▶ _Your objective_: Starting at the line containing "Task: Click the project-level" and ending after the line containing "[x=35, y=131]", recast only those lines as a JSON list of strings, one string per line, with blank lines omitted.

▶ _Records shown_:
—————
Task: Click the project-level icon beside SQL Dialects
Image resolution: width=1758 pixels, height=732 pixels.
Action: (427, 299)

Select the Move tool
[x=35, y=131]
—————
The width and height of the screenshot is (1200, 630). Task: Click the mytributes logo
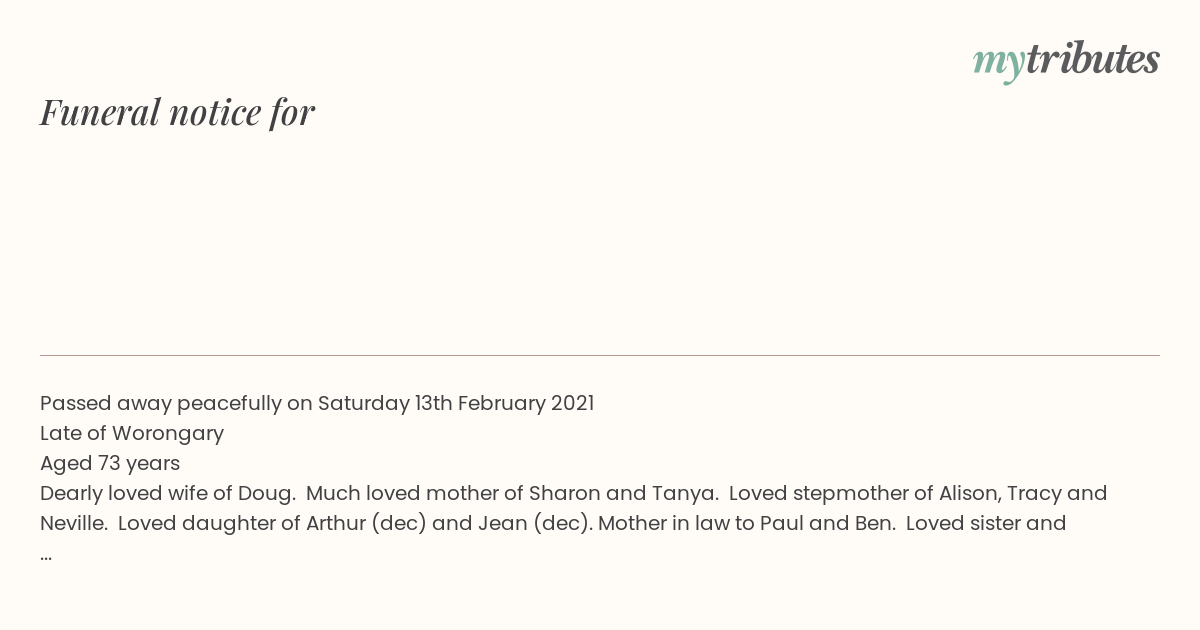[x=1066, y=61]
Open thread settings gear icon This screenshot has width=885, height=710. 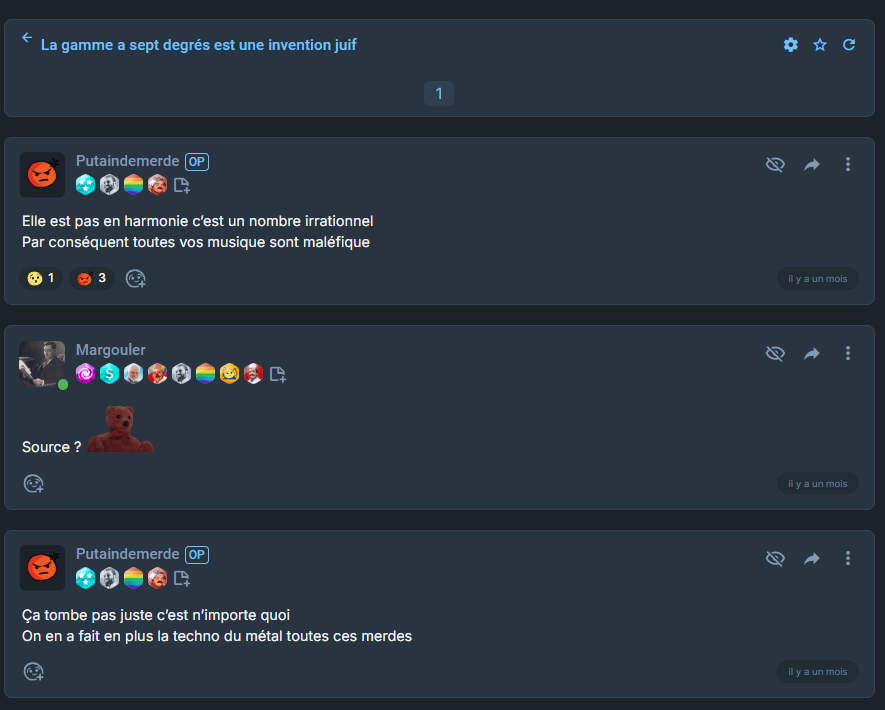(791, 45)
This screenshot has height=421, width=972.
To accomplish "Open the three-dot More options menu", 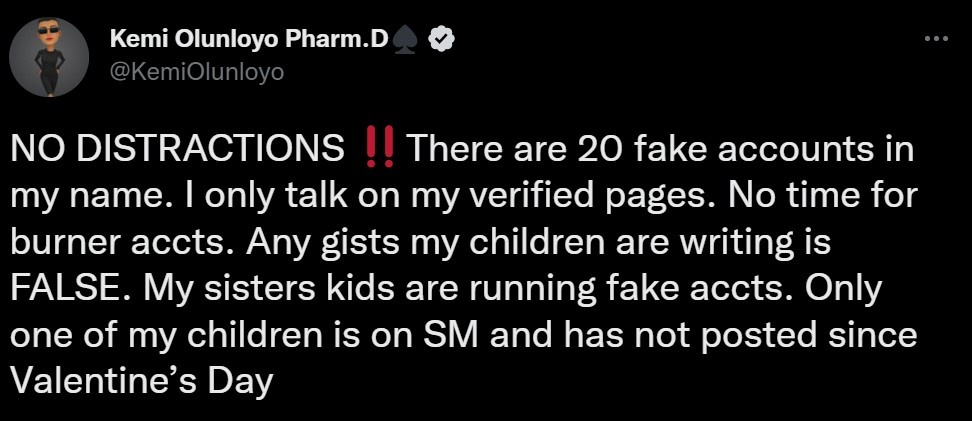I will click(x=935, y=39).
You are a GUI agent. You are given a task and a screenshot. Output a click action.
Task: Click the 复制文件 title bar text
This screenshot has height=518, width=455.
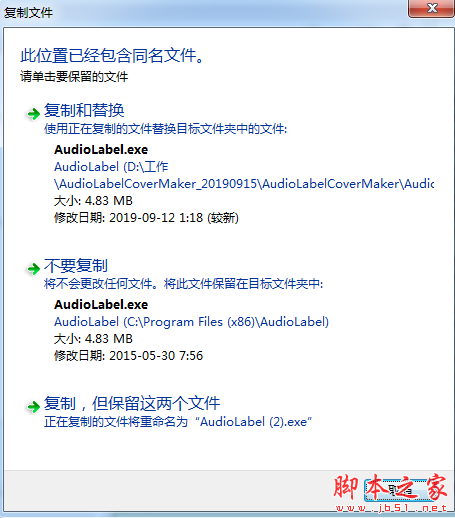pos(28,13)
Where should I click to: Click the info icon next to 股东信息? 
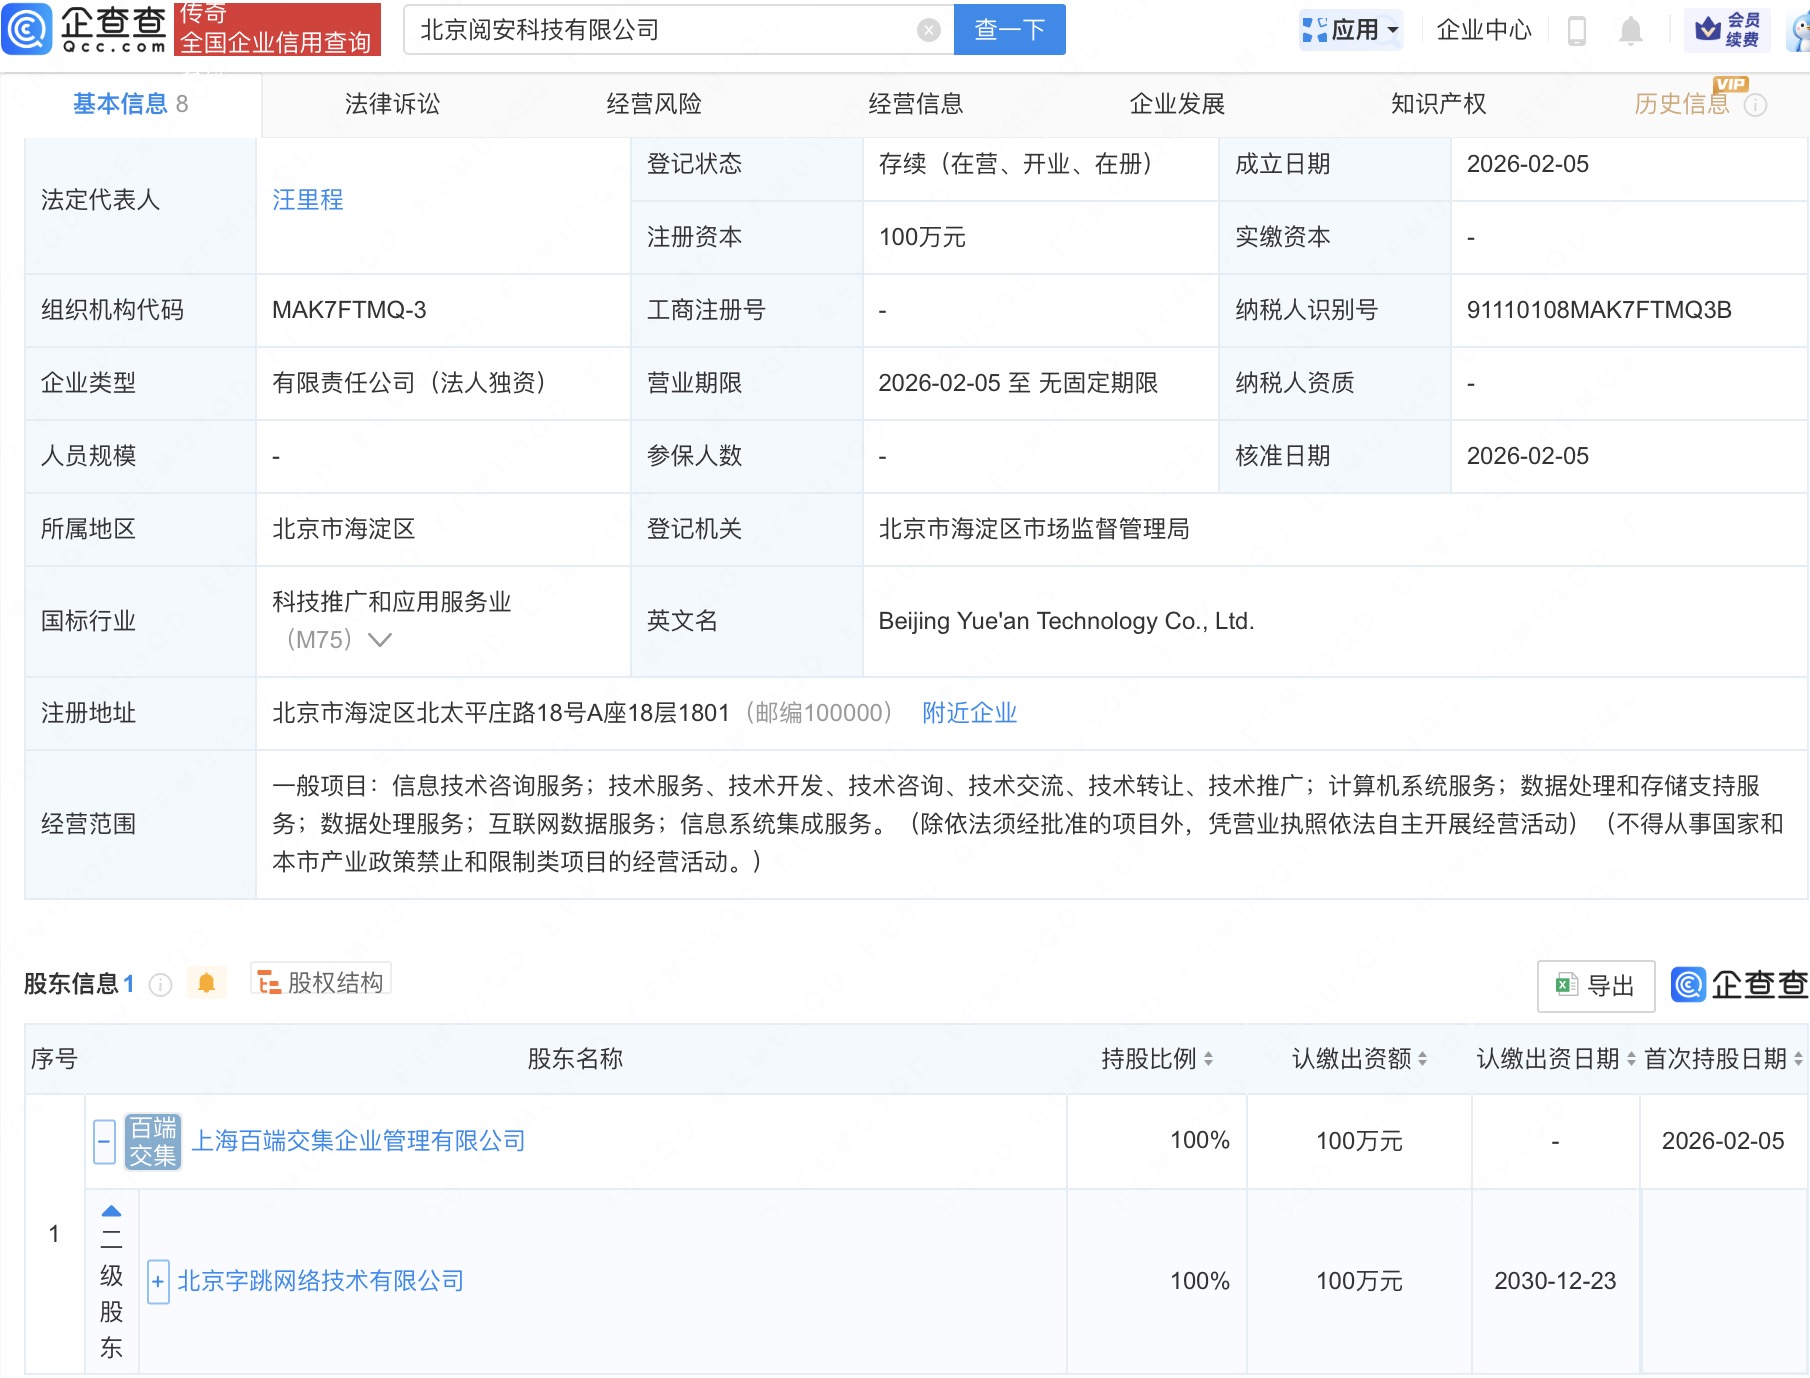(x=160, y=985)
—————
▶ _Expected answer_:
[
  "Task: Click the project-level icon beside SQL Dialects",
  "Image resolution: width=1758 pixels, height=732 pixels.",
  "Action: (427, 299)",
  "Select the Move tool",
  "[x=35, y=131]"
]